Alexander Portnoy es el personaje central de la novela y de él escuchamos su voz en todo el relato, como tratándose de una sesión de psicoanálisis. Roth logra crear una especie de alter-ego de su propia vida, explorando los rincones más oscuros de la sociedad conservadora de su tiempo.

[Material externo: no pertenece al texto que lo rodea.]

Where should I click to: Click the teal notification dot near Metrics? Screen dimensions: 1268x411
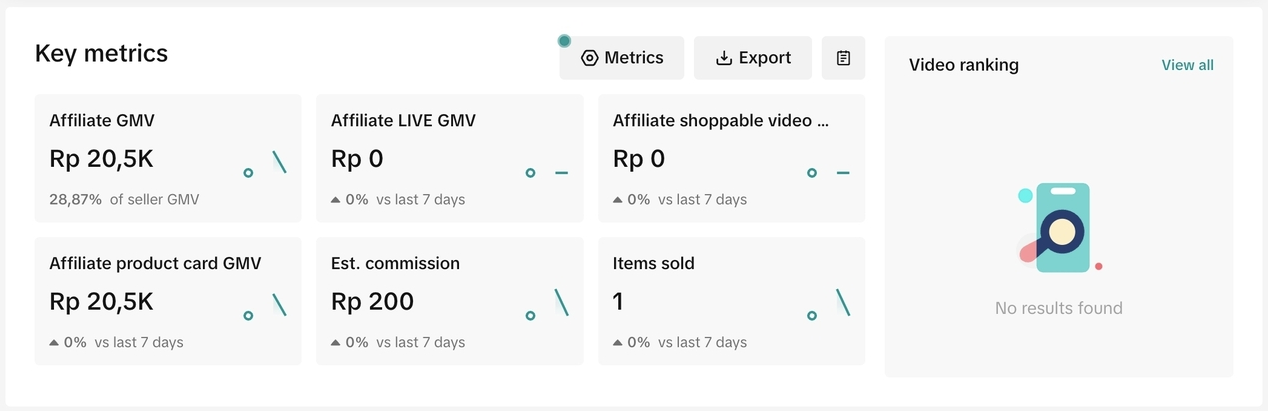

La novela se logra interpretar como un relato lleno de comedia negra, lanzando bloques de memoria no lineales al lector. Evitando convertirla en algo cansado o enrevesado, al concentrarse en las dudas, excesos y perversiones del personaje, ocasionados a raíz de la doble moral judía. Curiosamente este personaje no podría estar más alejado del escritor, describiendo a un chico acomplejado en la doctrina religiosa y altamente estricta. Todo lo contrario con Roth, nacido en una familia judía muy flexible. En retrospectiva y al contemplar su novela, quedo sorprendido con lo valiente que fue en su momento describiendo a detalle escenas sumamente perversas, gracias a la comodidad del psicoanálisis.

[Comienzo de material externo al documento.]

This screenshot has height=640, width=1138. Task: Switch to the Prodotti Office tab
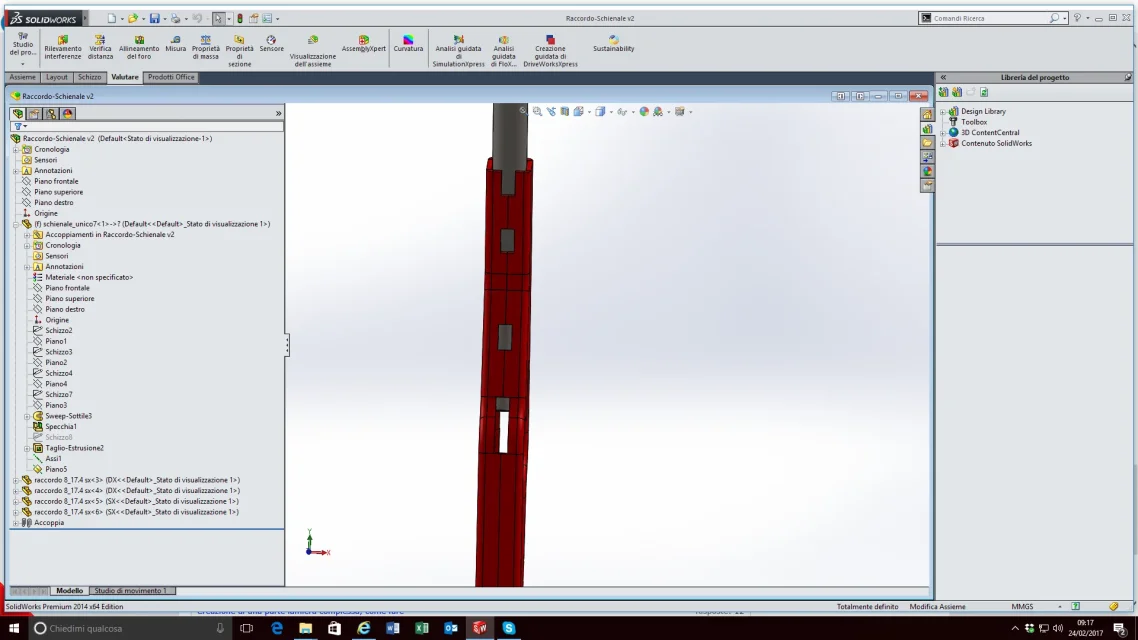pos(171,77)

Otra cosa que me impactó de la novela, además de las obscenidades, sumamente imaginativas del protagonista, es el lenguaje con el que la narra, convirtiendo una escena ruin en algo ameno de leer: ¨Bueno, ¿dónde está ese sano juicio aquella tarde en que yo volví de la escuela y encontré que mi madre había salido de casa, y vi en nuestro refrigerador un grande y purpúreo pedazo de hígado crudo? Creo que ya he confesado lo del trozo de hígado que compré en una carnicería y asalté detrás de una cartelera cuando me dirigía a una lección de Bar Mitzvah. Bien, quiero vaciarme el pecho de ello, Santidad. Quiero confesar que aquélla..., aquello... no fue mi primer pedazo. Mi primer pedazo lo tuve en la intimidad de mi propia casa, enrollado en torno a mi pene en el cuarto de baño, a las tres y media, y, luego, lo tuve de nuevo en el extremo de un tenedor, a las cinco y media, en compañía de los demás miembros de aquella pobre e inocente familia mía. Bien. Ahora ya sabe la peor cosa que he hecho jamás. Jodí con la comida de mi propia familia.¨

Según el protagonista es un chico judío, solo, cargando el peso del apellido familiar, único varón en transmitir el linaje, sin escape, ni posible guía a sus dudas existenciales y convirtiéndolas en sus propios tormentos.

La historia hoy en día tal vez no se sienta tan alocada. Ha logrado envejecer muy bien convirtiéndose en una novela recomendable. Claro, hoy la juventud está más alocada (por las nubes) y los años 60s parecen muy lejanos. Inclusive para algunos no sería nada del otro mundo. Dependiendo de las obscenidades de cada quien, por supuesto.

Sólo queda decir que la lectura de esta novela queda incluida en mi lista de libros de iniciación. Increíbles relatos que nuestros padres y maestros, probablemente, jamás nos recomendarían. Encontrarme con este libro fue una casualidad inolvidable. Me pregunto ¿cuántos Alexander Portnoy andan por ahí con un pedazo de hígado?

Jorge Alberto Salvador Cabrera

Oaxaca, 1995. Estudiante de la licenciatura en Químico Farmacéutico Biólogo de la UABJO.